High above their heads, the streamers fell apart at the centre, dropping down along the walls, heralding a patter of little bags of candy and toys. Then a long, slow, deep, grinding noise began, and the ceiling opened up to reveal the still stormy night sky.

"Hey! Who opened that? It's raining!"

As if that were the signal, trails of fire began to shoot upwards from all around the outside of the auditorium where a number of fireworks launch installations had been skillfully hidden from most of the people toiling over the coronation. The others had been successfully bribed with promises that they would all be removed and any damages repaired by the people involved with the fireworks. Seconds later, said fireworks began to pop and whistle into a giant light show, soon accompanied by someone's eighties hair music compilation. It went on for a good half hour, preempting all the official activities while Amazons happily sang along with an impressive number of the songs, including Bohemian Rhapsody by Queen, although it wasn't quite clear it actually came from the eighties. There was something indescribable about a great crowd of Amazons of all ages singing "Scaramouche scaramouche, will you do the fandango," possibly in lieu of the real lyrics. For the grand finale, a small, remote-controlled plane flew overhead drawing a banner behind it that read,

"This event hacked by Adams Cubed."

Then a cascade of funny string, or whatever that inedible stuff sprayed out of cans at parties was, by almost every other person in the auditorium, who had been handed a can of it and directions when they came in. For how serious this ceremony was supposed to be, nobody was holding back at all.

Jed had wandered out to the corridor between the seats, watching with the staff extended to two sections. "Magnificent!" she warbled in delight as Arion dropped an arm around her shoulders and lit perhaps one of the nastiest cigars in existence, then a second nastiest cigar for Jed.

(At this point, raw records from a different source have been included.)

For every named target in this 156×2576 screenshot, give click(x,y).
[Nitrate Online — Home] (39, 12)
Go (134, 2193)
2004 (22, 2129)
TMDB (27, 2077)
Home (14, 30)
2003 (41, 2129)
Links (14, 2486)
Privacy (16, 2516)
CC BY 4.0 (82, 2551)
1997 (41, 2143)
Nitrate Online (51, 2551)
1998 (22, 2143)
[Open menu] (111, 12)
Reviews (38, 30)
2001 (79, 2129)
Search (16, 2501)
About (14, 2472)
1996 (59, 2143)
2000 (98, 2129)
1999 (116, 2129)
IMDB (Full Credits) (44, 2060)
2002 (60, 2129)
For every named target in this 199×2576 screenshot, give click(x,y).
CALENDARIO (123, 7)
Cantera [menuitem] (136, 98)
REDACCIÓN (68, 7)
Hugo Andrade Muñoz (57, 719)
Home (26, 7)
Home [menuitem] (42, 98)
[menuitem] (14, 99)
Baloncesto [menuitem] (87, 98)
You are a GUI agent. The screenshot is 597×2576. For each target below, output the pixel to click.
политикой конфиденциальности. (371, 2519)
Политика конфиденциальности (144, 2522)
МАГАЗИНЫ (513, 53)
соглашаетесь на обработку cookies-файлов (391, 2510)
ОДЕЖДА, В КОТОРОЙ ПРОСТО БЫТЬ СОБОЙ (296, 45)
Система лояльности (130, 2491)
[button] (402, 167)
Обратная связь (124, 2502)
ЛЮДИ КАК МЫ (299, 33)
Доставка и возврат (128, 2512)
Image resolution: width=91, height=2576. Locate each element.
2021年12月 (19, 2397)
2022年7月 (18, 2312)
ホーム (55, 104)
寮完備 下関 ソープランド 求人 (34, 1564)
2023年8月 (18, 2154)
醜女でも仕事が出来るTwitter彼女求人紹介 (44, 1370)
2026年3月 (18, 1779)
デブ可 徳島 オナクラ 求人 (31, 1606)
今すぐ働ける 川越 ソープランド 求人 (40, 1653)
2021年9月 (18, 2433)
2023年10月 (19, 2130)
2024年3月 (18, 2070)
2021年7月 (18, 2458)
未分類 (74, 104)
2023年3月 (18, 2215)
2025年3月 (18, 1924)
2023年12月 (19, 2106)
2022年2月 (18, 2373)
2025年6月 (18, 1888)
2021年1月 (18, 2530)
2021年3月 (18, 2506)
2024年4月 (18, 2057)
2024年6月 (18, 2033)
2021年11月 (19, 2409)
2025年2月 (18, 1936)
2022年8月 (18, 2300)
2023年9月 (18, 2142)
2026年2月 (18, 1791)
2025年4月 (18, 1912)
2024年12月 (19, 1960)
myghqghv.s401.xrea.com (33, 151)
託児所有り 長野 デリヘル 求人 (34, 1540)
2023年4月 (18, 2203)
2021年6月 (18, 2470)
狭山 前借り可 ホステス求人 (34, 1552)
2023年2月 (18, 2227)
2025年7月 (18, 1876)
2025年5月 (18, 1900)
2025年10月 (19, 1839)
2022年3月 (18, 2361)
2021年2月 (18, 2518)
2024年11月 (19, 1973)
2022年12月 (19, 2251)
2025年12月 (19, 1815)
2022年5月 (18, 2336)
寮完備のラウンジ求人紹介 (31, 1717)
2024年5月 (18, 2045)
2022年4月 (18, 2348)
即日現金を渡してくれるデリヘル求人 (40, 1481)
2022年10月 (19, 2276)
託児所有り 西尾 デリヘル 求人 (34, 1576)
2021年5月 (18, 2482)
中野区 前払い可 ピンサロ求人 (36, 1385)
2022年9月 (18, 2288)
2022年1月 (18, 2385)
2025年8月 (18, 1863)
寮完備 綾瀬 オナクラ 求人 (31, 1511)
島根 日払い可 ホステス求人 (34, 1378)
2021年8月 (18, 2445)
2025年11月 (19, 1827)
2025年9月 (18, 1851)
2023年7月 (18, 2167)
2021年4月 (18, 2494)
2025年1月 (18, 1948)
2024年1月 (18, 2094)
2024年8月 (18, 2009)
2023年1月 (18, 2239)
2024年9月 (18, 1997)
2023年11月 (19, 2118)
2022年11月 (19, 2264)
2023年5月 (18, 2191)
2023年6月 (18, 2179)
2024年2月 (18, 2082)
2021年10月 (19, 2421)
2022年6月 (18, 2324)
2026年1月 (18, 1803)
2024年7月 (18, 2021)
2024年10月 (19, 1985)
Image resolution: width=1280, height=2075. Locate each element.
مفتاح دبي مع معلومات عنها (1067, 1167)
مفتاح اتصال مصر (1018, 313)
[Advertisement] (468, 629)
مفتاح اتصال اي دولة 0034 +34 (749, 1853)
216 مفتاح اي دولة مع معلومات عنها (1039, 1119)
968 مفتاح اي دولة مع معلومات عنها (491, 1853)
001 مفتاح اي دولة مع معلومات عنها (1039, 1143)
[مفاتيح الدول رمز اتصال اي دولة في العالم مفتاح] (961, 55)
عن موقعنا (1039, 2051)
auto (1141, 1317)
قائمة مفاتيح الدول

"A true triumph – and most folks really enjoyed it." Arion declared with a happy smile. "It never could have worked so well if Chris hadn't taught us chemistry." By now Ygrainne had arrived, grinning from ear to ear and covered in no longer canned streamer type stuff.

"Wasn't that great! I still can't believe nobody noticed the fireworks emplacements..." she waved her hands animatedly, shedding bits of streamer stuff everywhere.

"So all that reluctance to come to the coronation was feigned?" Benny cut in. She had enjoyed the show, but was feeling more than a little miffed. Here she had spent the whole day feeling bad for poor Arion's nerves and Jed's chafing at excessive formality.

"No, no, I'm always miserably nervous before a hack goes off." Arion said earnestly.

"Don't you have anything to say about this?" Benny turned on Chris, who had been sitting with an expression of – it was a rather fascinating look of sobre reproach and mild surprise.

"It seems to me you promised me not to do this – I mean, surely that insanity you created at the cricket match was enough this year?" The insanity had involved replacing the ball with an exploding one towards the end of the game and setting the wicketkeeper's leg pads on fire, although that part had been accidental. Jed still couldn't figure out how they had managed it, that was usually Chris' thing. Yet it hardly seemed coincidental that Toni Bellonis was playing that position, and that she and Chris had a testy relationship.

"I ummm – crossed my toes?" Jed winced, and puffed a bit harder on the cigar to create a smokescreen.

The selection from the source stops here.